Brand spankin hanky pankin

new periodical

in my uterus

yest I cried

thought I was going

NUTSO


Yet Wagner's work represents gibberish in the most constructive way possible, a gibberish which forces one to think about the everyday language they use. Her last stanza "I saw the 'usual turn of phrase' / coming and I did not run away / I lay around" embodies this irreverence for the "usual" and the need to seek stronger definitions for language.

Working in Wagner's vein of reinterpretation and investigation, Lara Glenum works to reclaim and debase demeaning language. For instance in her poem "Hypnic Jerk" she writes:

or so I told Mino

while taking pipe

My cunt grew all sing-songy

amid his pettifogging miracles


& coughed out a deer head


Here Glenum ropes in a classical reference to "Mino" and the unusual word "pettifogging, while bringing the harmful word "cunt" out into the open. This juxtaposition creates a jarring image for the reader, one where "usual turns of phrase" are turned upside down and then chopped with a hatchet.

Yet this call for reinterpretation of social norms is not limited to language. Christine Herzer and Jose Perez Beduya show us that a reinterpretation of identity is also necessary. For instance Beduya's line "An ethical relation among things / He was completely gone / The Absolute / Propped up by a broomstick" shows how the "he" and the "absolute," no longer find secure footing, precipitating further personal exploration. Herzer's work seems to follow in Beduya's message concerning the absence of an ethical relationship. Moreover Herzer represents her "narrator" as many separate, non linear and paradoxical themes.
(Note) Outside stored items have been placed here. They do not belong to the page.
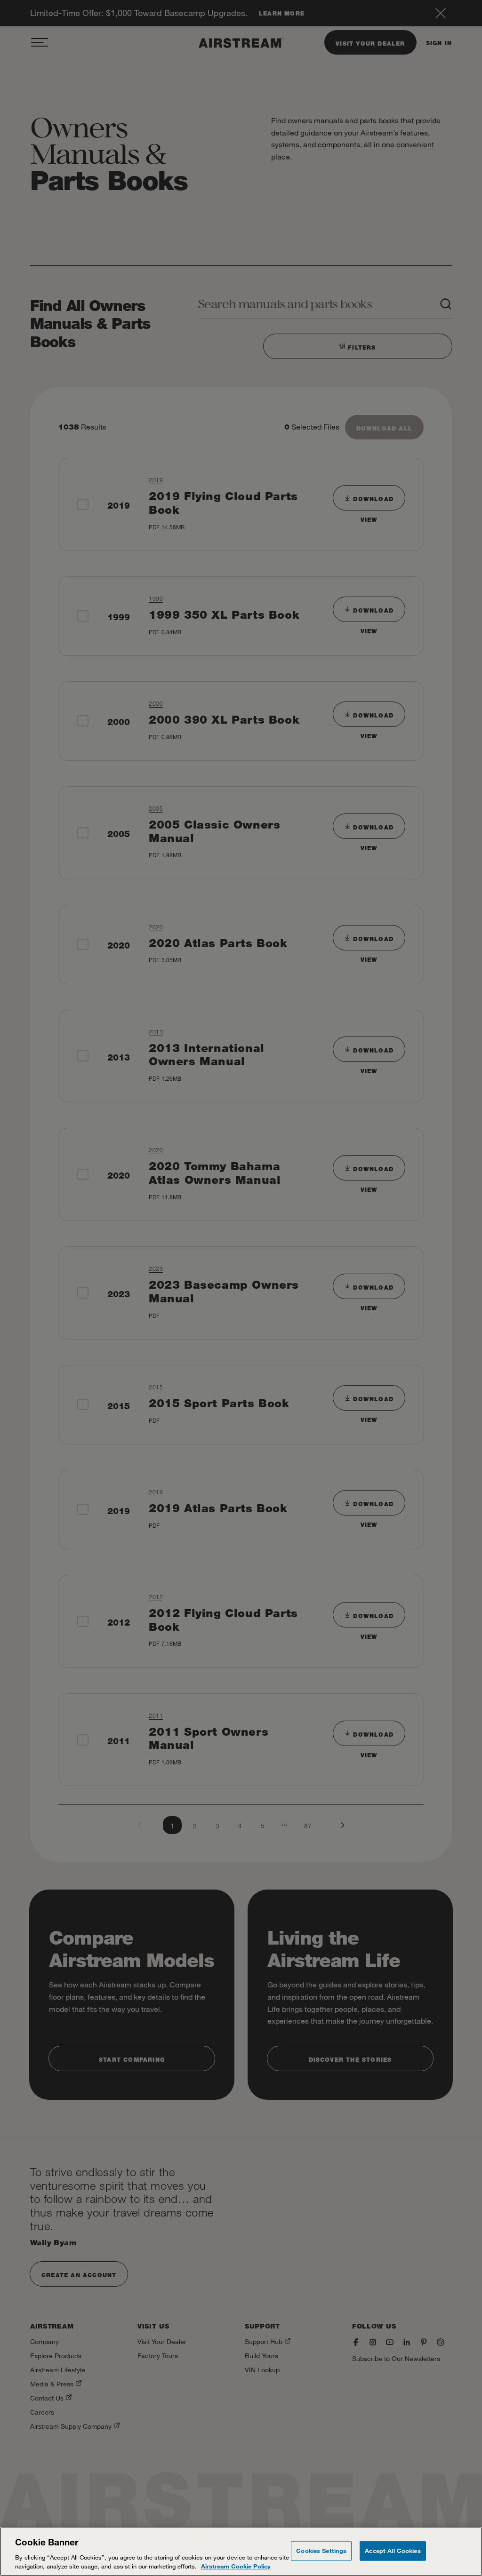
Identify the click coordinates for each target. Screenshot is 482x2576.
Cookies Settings (321, 2550)
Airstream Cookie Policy (236, 2566)
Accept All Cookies (392, 2550)
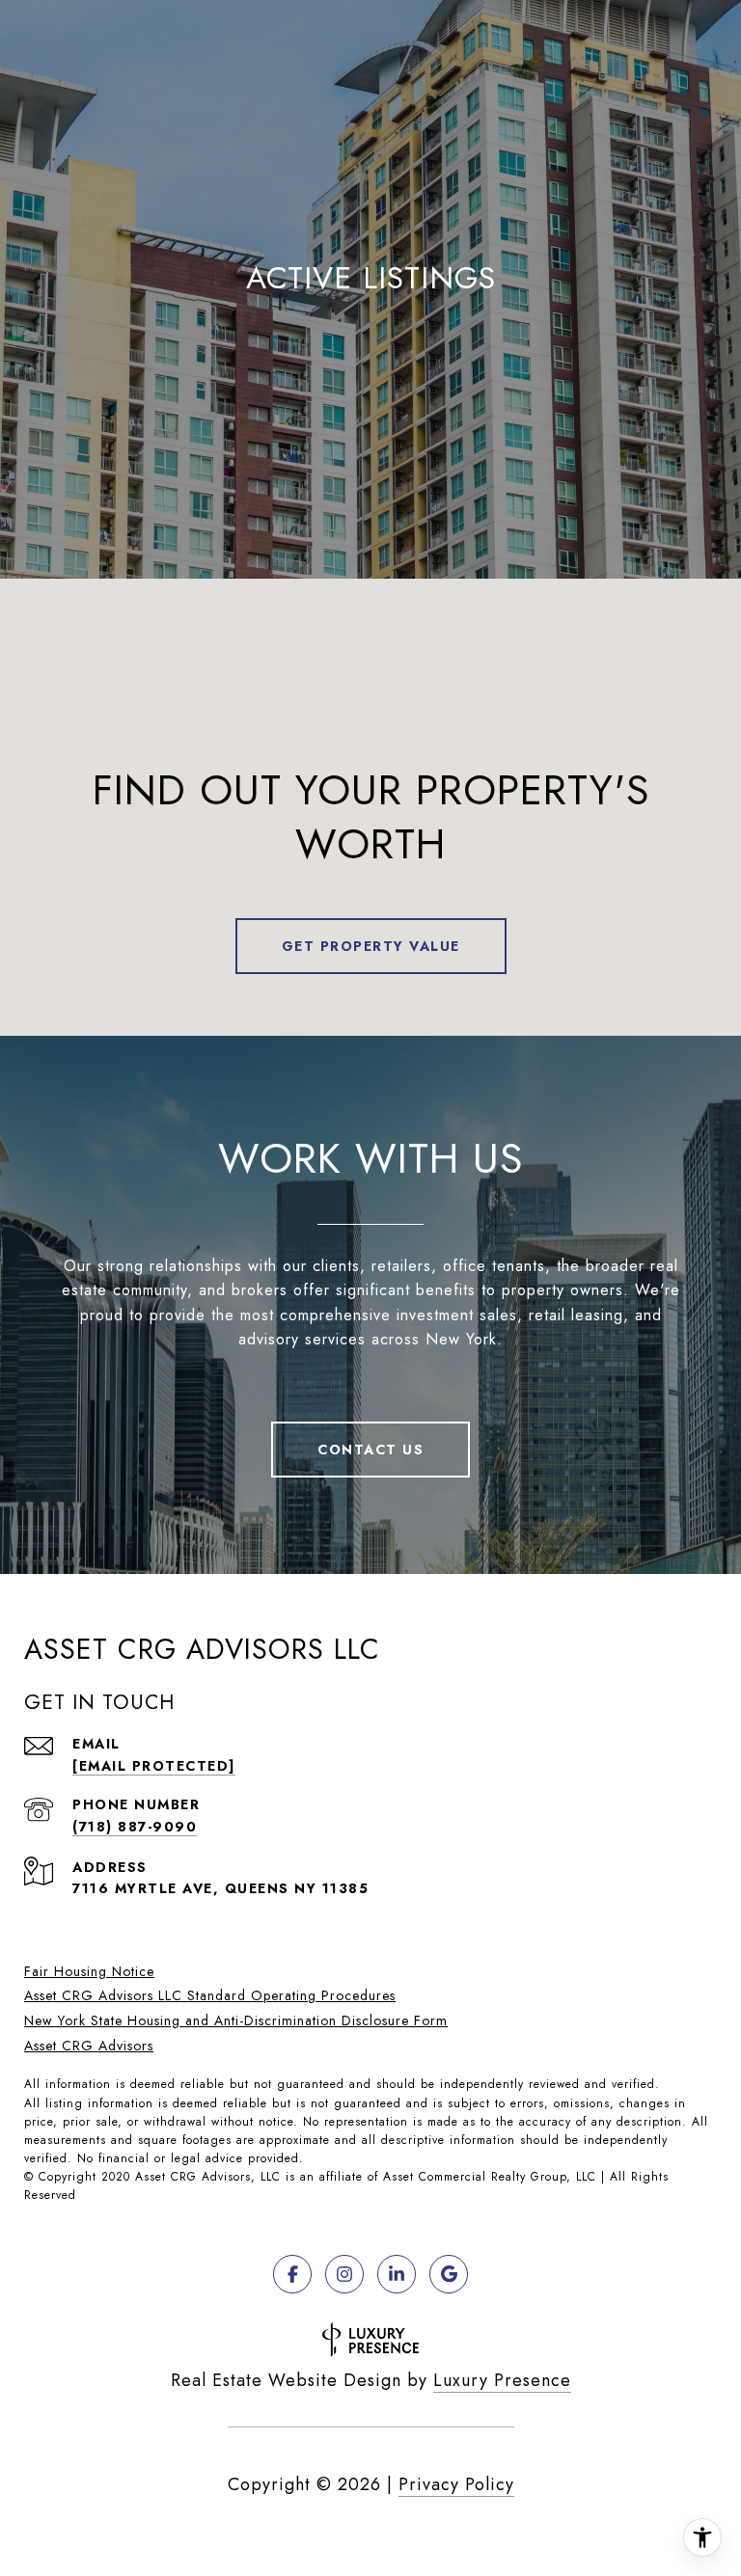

Her poem "Please Erase as Many Lines as You Need" displays this:

i come from a non-verbal background

...

i dont have to break my privacy to be honest

...

people like you need to fuck people like me


Such an illogical development shows the conflict inherent in self and the need to reinterpret identity on less divisive, exclusionary terms.

Fence's latest issue captivates the reader through meaningful insight into language and identity, utilizing the framework of the past to jar our present notions and assumptions.